Fürth plant Ampelmännchen mit Waltraud und Mariechen als Hommage ans Theater
Jacqueline RöhrdanzFürth plant Ampelmännchen mit Waltraud und Mariechen als Hommage ans Theater
In Fürth gibt es einen Vorschlag, die klassischen Ampelfiguren für Fußgänger durch die lokalen Charaktere Waltraud und Mariechen zu ersetzen. Die Idee stammt von der CSU-Stadtratsfraktion und soll das Theater Comödie Fürth würdigen. Der Schöpfer der Figuren, Volker Heißmann, begrüßt den Plan mit Begeisterung.
Die CSU-Fraktion möchte die neuen Ampelmännchen am Comödiplatz installieren. Heißmann stellt sich vor, dass Mariechen in einem kleeblattgemusterten Kleid für das grüne „Gehen“-Signal leuchtet, während Waltraud in Rot das „Stoppen“-Signal anzeigt. Er ist überzeugt, dass dies Besucher des Fürther Festivals und des Theaters begeistern würde.
Bundesweite Vorschriften lassen bei der Gestaltung von Ampeln gewisse Spielräume zu – andere deutsche Städte haben bereits kreative Figuren eingeführt, ohne dass es zu Sicherheitsproblemen kam. Dennoch bleiben rechtliche und haftungstechnische Bedenken Hürden für das Vorhaben. Der Fürther Ältestenrat wird die Idee im Herbst prüfen; eine endgültige Entscheidung wird für später im Jahr erwartet.

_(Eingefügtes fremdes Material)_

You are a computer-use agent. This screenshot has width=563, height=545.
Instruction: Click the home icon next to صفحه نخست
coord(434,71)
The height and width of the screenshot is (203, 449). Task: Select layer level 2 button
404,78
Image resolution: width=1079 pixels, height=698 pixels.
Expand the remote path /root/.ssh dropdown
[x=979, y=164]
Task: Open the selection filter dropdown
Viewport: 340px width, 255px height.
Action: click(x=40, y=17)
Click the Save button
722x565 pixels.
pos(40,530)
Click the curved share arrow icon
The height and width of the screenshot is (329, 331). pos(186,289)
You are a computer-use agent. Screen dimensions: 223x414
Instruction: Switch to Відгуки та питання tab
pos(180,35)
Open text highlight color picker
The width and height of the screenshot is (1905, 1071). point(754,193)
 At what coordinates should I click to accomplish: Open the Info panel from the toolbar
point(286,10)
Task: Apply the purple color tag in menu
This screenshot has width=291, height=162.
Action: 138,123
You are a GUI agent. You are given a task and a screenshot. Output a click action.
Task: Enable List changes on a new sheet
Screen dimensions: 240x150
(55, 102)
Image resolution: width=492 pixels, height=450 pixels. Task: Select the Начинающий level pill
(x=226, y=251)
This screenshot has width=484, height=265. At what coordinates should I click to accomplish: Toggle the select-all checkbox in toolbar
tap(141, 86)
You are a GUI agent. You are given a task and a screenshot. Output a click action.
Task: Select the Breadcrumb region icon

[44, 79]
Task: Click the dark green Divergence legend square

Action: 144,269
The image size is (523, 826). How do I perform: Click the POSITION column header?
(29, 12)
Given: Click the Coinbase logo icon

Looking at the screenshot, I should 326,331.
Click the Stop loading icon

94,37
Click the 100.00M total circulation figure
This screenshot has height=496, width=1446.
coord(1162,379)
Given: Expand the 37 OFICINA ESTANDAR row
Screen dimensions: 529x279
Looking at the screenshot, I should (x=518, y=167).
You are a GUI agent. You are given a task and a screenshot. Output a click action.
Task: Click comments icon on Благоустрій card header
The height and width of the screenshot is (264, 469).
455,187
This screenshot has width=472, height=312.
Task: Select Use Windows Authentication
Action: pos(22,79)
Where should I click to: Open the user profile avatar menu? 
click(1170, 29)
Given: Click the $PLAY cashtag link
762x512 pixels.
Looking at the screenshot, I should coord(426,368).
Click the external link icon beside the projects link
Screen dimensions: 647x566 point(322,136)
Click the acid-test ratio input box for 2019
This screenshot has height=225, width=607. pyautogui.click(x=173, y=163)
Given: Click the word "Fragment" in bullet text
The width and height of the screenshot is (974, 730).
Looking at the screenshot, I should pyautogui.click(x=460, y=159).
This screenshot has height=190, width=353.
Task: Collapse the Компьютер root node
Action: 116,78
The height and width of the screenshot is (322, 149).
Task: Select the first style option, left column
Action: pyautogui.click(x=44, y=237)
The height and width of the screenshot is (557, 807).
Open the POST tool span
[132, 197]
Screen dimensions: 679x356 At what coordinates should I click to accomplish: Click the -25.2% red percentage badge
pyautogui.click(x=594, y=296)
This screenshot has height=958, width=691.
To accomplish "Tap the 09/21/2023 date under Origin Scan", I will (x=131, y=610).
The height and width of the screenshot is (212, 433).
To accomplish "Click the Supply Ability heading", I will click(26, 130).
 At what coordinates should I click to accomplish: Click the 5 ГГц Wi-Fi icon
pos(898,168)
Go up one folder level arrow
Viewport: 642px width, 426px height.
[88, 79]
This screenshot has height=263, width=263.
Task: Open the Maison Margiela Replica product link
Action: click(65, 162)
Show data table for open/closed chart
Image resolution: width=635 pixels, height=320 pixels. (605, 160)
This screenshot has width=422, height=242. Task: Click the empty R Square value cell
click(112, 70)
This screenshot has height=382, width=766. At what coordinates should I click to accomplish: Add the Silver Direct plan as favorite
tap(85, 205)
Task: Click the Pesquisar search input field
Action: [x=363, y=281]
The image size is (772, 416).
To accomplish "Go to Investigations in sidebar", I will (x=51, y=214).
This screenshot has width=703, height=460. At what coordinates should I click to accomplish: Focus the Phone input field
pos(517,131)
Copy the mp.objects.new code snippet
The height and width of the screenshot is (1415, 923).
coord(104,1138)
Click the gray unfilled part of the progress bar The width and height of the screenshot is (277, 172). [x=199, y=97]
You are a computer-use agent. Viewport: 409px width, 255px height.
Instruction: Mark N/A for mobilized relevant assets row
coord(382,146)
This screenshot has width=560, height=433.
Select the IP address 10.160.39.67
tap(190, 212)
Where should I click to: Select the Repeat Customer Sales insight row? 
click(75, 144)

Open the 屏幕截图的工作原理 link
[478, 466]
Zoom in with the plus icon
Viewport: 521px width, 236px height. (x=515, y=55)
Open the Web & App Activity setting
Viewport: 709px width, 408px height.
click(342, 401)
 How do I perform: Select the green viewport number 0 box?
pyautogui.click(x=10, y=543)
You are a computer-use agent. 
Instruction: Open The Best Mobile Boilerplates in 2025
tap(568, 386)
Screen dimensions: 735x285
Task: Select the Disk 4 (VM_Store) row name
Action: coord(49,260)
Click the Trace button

Ziel der Initiative ist es, den Charme des Comödiplatzes zu steigern und dem Theater sowie seinem Team eine Ehre zu erweisen. Bei einer Genehmigung könnten die Figuren zu einem besonderen Markenzeichen Fürths werden. Nach weiteren Beratungen wird die Stadt über die Umsetzung entscheiden.